The sounds of djembe drums and traditional African music filled the halls of the U.S. Capitol on Thursday as members of Congress, the diplomatic corps and the public ushered in a birthday celebration for former South African President Nelson Mandela.
“Scarcely a week – a day – goes by without us pointing to Mandela as an example,” said House Speaker John Boehner, R-Ohio, as he welcomed the crowd. “An example of standing on principle, of loving your neighbor, of extending the reach of freedom.”
Most of the congressional leadership joined Boehner at the ceremony, including House of Representatives Minority Leader Nancy Pelosi, D-Calif., Senate Majority Leader Harry Reid, D-Nev., and Senate Minority Leader Mitch McConnell, R-Ky.
But the strongest congressional testimony to Mandela’s life came from California Democratic Rep. Maxine Waters, an outspoken critic of apartheid in South Africa. Waters participated in a sit-in at the South African consulate in Los Angeles in 1985 while she served as a state assemblywoman, and she attended Mandela’s presidential inauguration in 1994 as part of a U.S. delegation.

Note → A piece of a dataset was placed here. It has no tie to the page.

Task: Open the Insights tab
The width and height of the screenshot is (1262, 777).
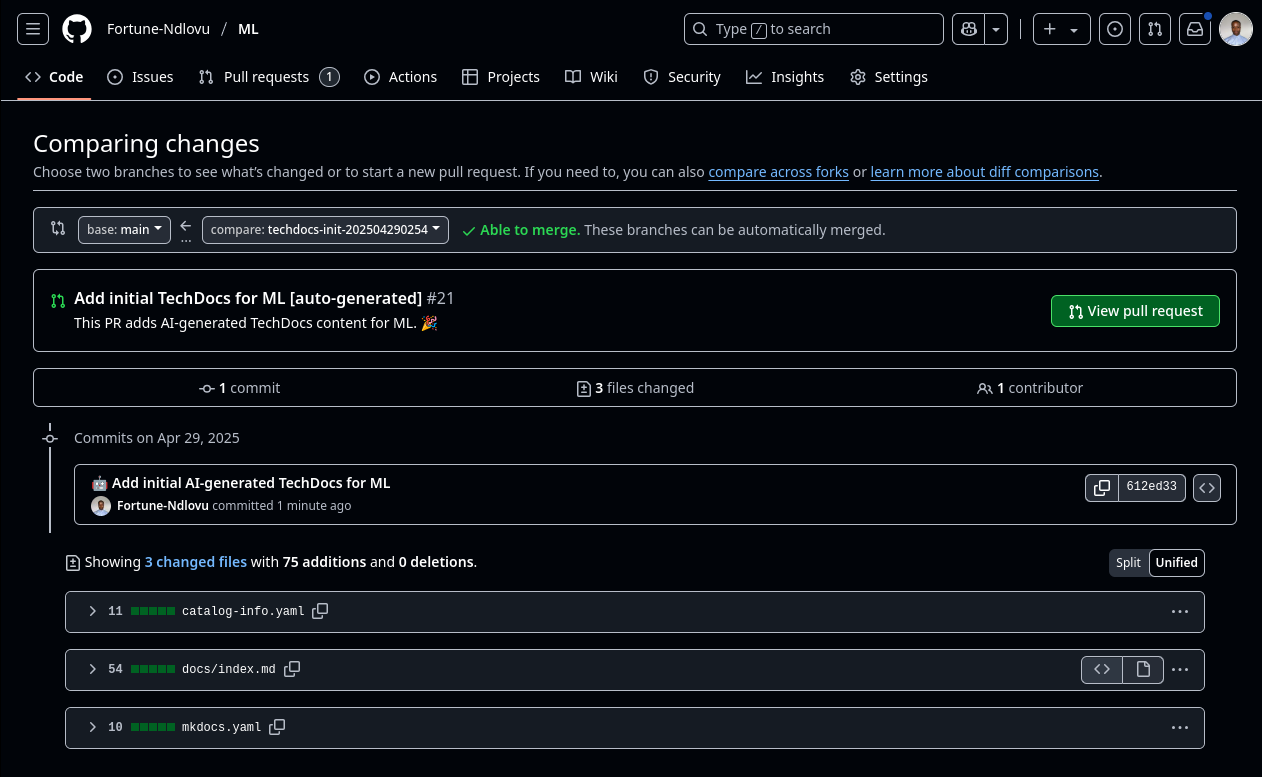Action: [785, 77]
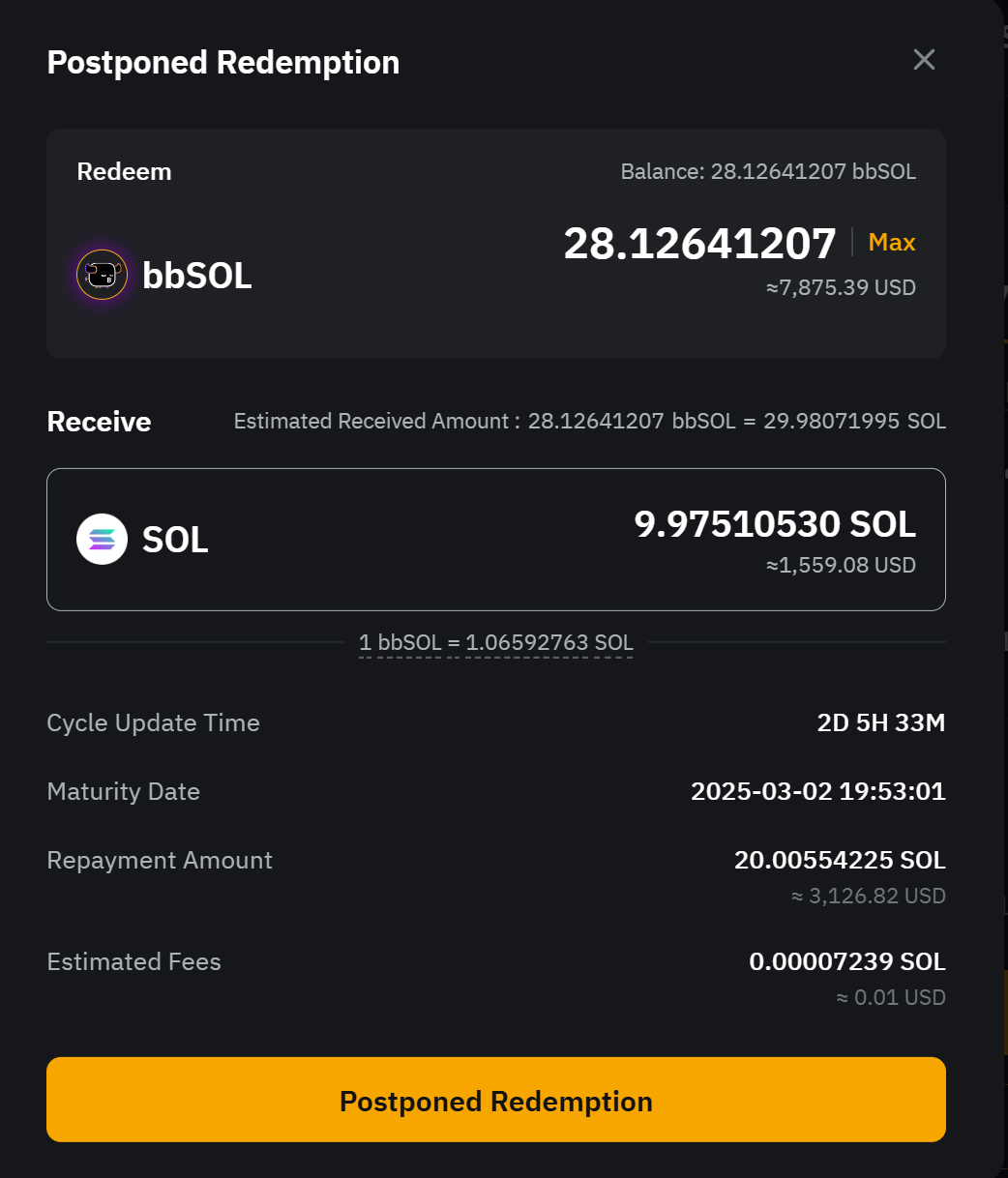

“Today, we celebrate the 95th birthday of the first president of the democratic South Africa,” she said. “But more than that, we celebrate the life, the legacy and the values of a true lifelong freedom fighter.”
Waters quoted Mandela liberally in her remarks and shared her personal interactions with the leader. In 2008, South Africa awarded Waters one of its highest honors given to those outside the country.
The celebration was in the Capitol’s Emancipation Hall, where a statue called “Freedom” stood behind the speakers. The Washington-based KanKouran West African Dance Company and the Thelonious Monk Institute of Jazz Ensemble performed. Many of the guests – including members of Congress – danced along.
Mandela fought the apartheid movement in South Africa beginning in the early 1940s, when he helped start the African National Congress Youth League. In 1964, he was sentenced to life in prison, where he remained until 1990. Mandela was awarded the Nobel Peace Prize in 1993 and a year later was elected president in the nation’s first free elections.
Recently, Mandela has been plagued with lung problems, and he remains at a hospital in the South African capital of Pretoria.
While the international icon may be ailing, Ebrahim Rasool, South Africa’s ambassador to the United States, said Mandela’s teachings would last forever.
“All over the world, people need his values. They need his legacy,” he said. “Not as a museum piece, but as something real and living that we can use in our everyday lives.”